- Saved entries
******************************
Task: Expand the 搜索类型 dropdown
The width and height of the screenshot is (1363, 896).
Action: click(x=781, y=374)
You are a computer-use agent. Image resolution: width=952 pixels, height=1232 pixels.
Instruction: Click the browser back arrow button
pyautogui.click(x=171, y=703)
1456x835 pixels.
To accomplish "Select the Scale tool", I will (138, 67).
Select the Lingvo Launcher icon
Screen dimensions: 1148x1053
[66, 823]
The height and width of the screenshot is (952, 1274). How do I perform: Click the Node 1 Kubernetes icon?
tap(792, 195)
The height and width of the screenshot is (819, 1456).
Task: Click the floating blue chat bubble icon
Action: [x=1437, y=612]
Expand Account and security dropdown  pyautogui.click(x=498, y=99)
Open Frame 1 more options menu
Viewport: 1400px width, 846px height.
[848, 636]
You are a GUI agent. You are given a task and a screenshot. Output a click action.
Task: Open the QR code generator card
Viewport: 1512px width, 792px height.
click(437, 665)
******************************
- ABOUT THIS TASK
What is needed is a word-for-word copy of the records.

- WRITTEN RESPONSE
Task: Expand the 搜索类型 dropdown
The width and height of the screenshot is (1363, 896).
Action: click(x=781, y=374)
You are a computer-use agent. Image resolution: width=952 pixels, height=1232 pixels.
Instruction: Click the browser back arrow button
pyautogui.click(x=171, y=703)
1456x835 pixels.
To accomplish "Select the Scale tool", I will (138, 67).
Select the Lingvo Launcher icon
Screen dimensions: 1148x1053
[66, 823]
The height and width of the screenshot is (952, 1274). How do I perform: Click the Node 1 Kubernetes icon?
tap(792, 195)
The height and width of the screenshot is (819, 1456).
Task: Click the floating blue chat bubble icon
Action: [x=1437, y=612]
Expand Account and security dropdown  pyautogui.click(x=498, y=99)
Open Frame 1 more options menu
Viewport: 1400px width, 846px height.
[848, 636]
You are a GUI agent. You are given a task and a screenshot. Output a click action.
Task: Open the QR code generator card
Viewport: 1512px width, 792px height.
click(437, 665)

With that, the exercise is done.